- Dataset:
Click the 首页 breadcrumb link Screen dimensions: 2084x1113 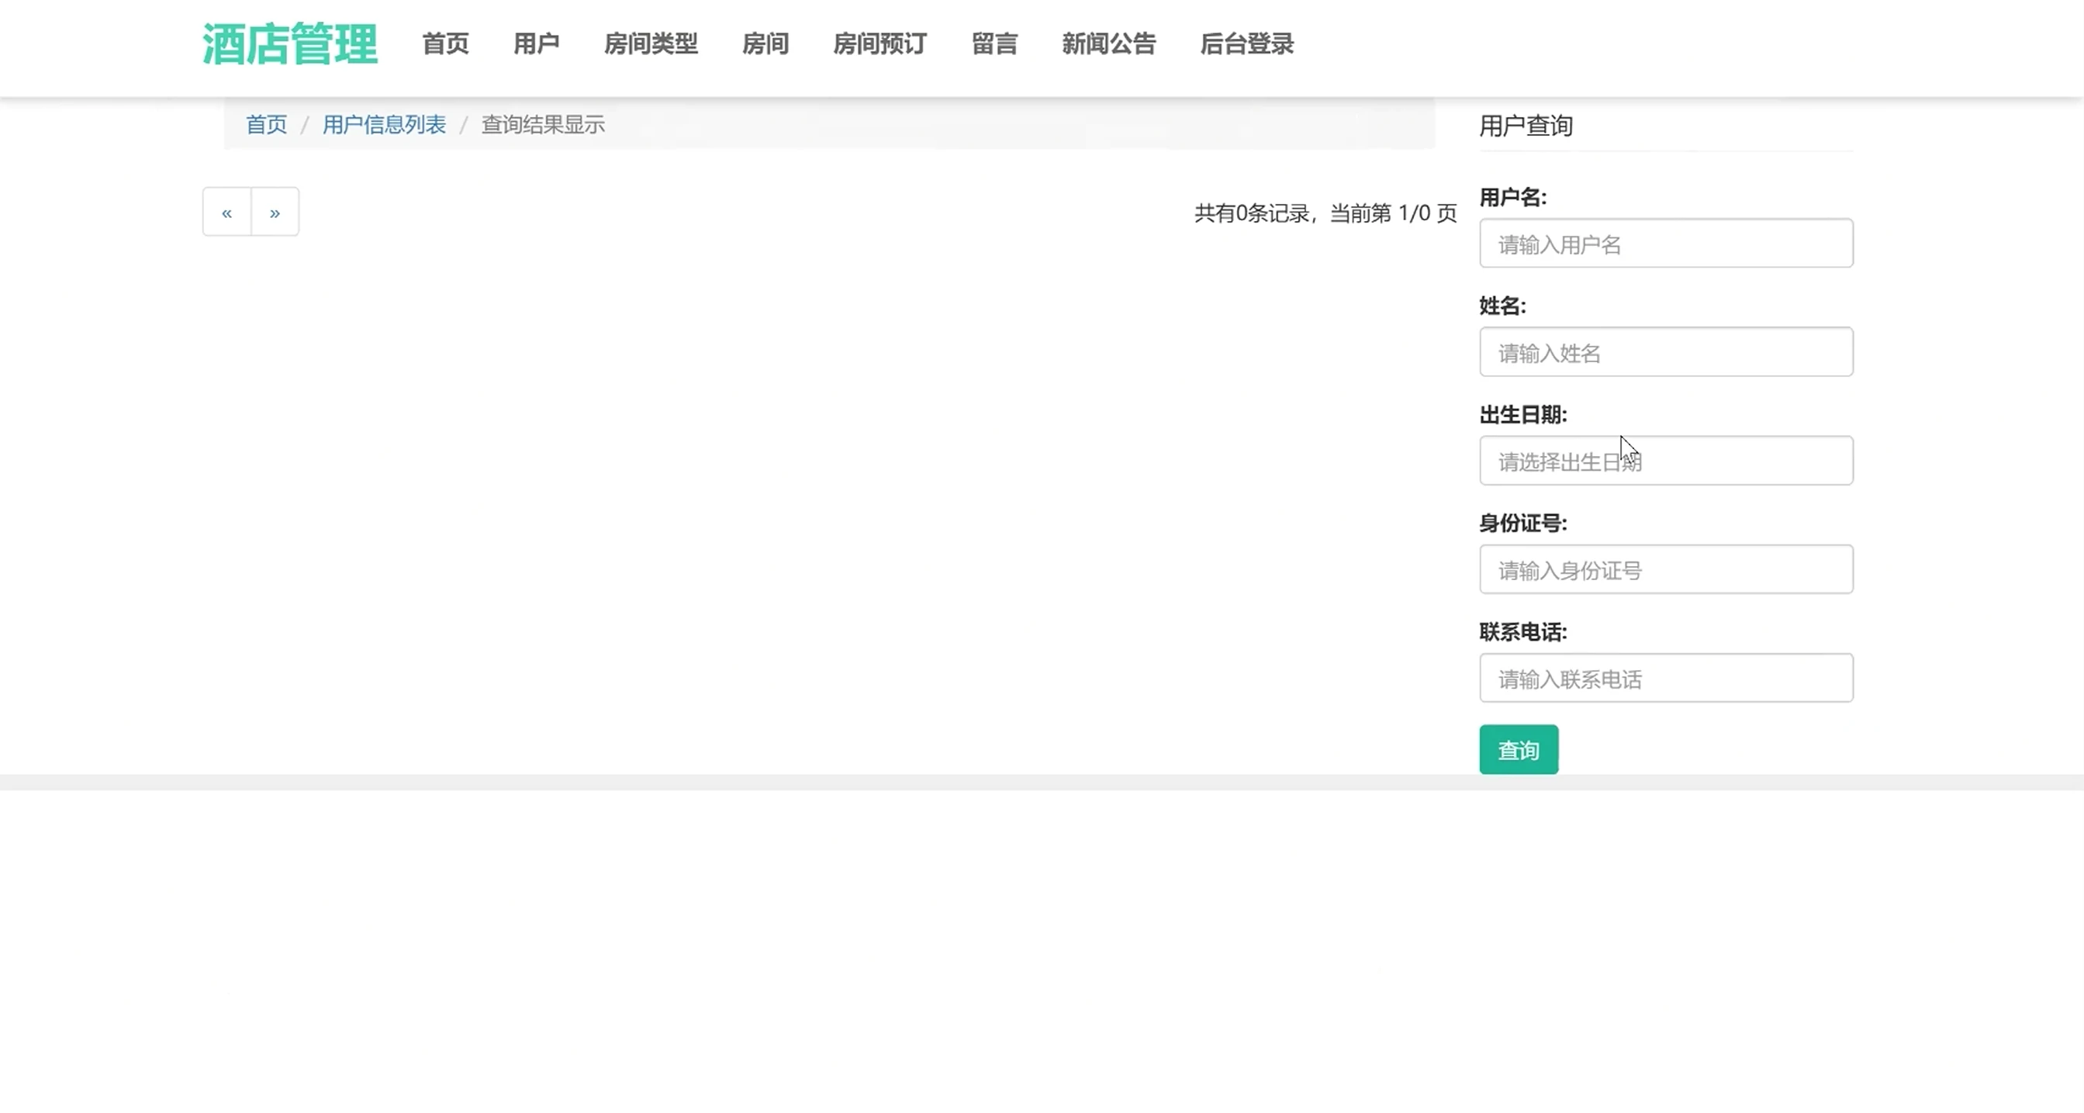click(266, 125)
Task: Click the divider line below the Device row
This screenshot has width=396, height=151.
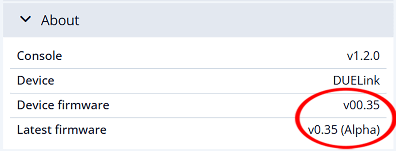Action: (x=198, y=93)
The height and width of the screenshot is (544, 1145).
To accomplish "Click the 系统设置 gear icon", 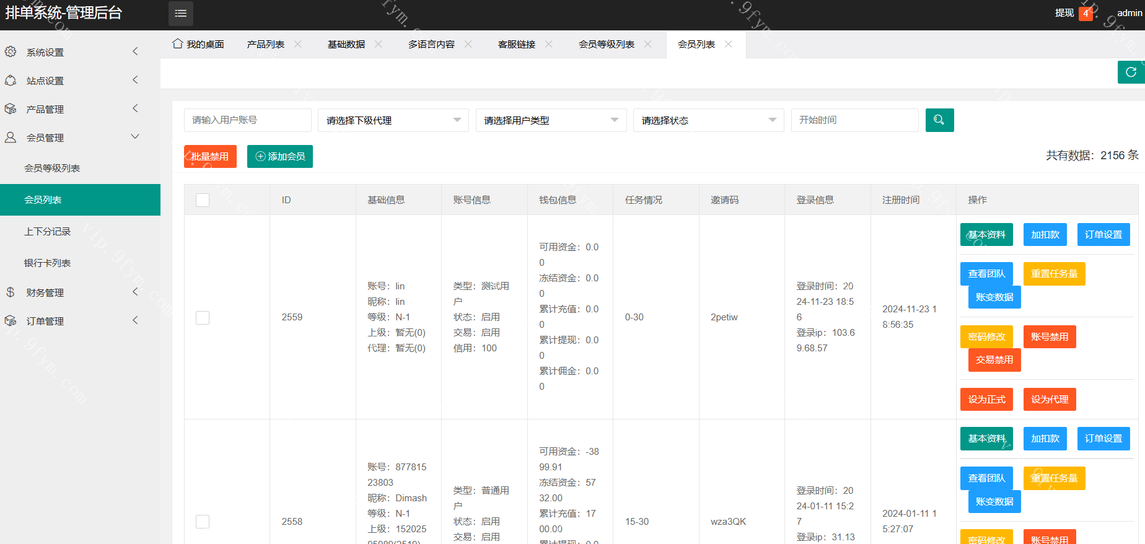I will click(11, 52).
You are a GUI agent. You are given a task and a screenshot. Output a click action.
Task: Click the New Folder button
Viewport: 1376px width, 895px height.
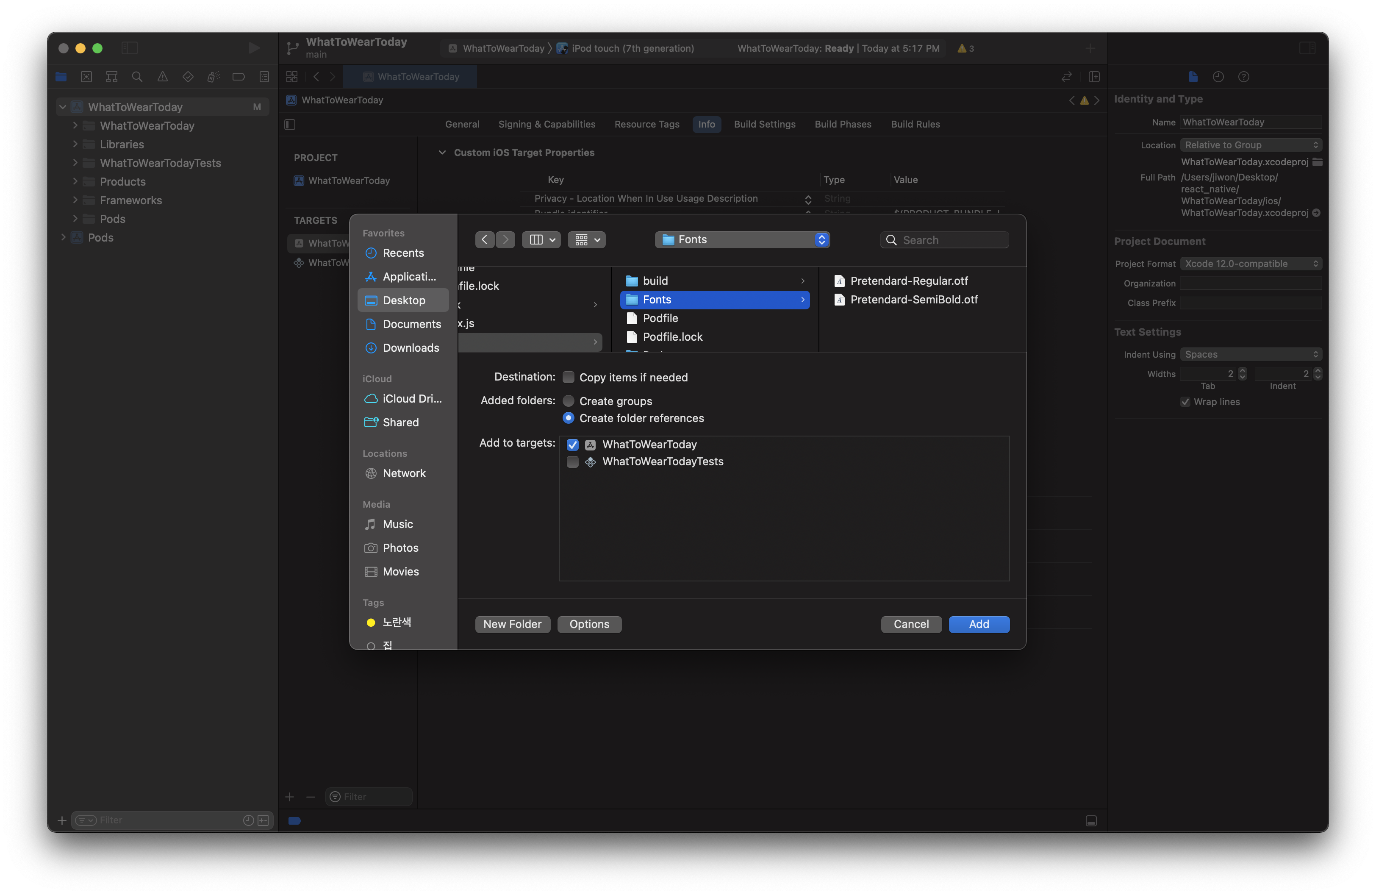tap(512, 624)
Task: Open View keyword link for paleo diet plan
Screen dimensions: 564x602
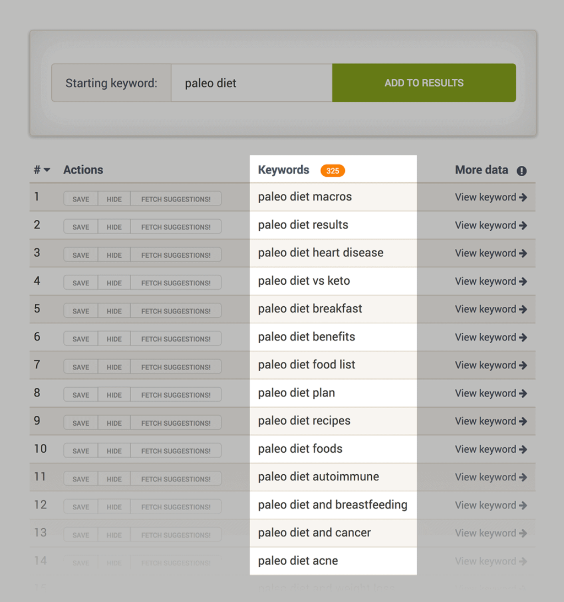Action: click(485, 393)
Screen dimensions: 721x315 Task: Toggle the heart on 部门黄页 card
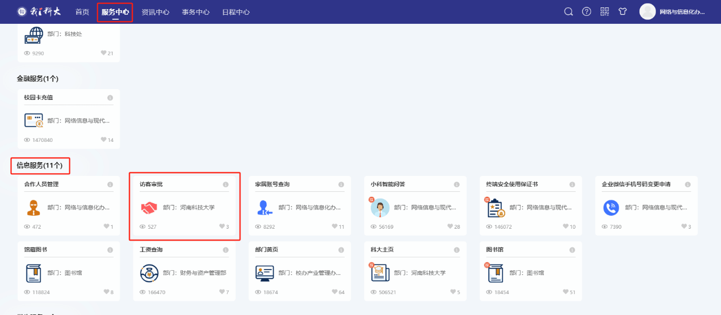click(x=334, y=292)
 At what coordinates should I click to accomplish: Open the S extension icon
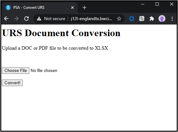142,19
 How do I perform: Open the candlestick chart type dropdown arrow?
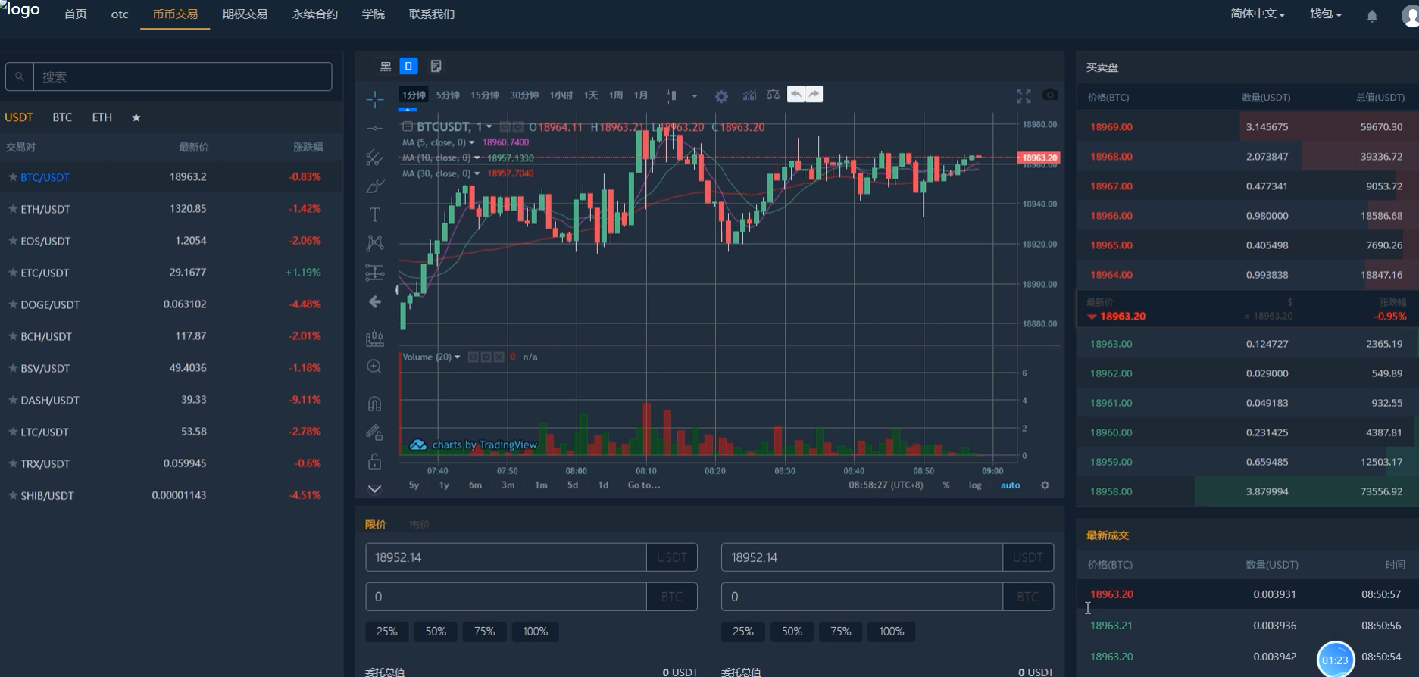click(694, 96)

- Short problem:
Pull out each line of the records above that contains the word "width".

- Written answer:
This screenshot has width=396, height=151.
The height and width of the screenshot is (544, 1145).
Viewport: 1376px width, 895px height.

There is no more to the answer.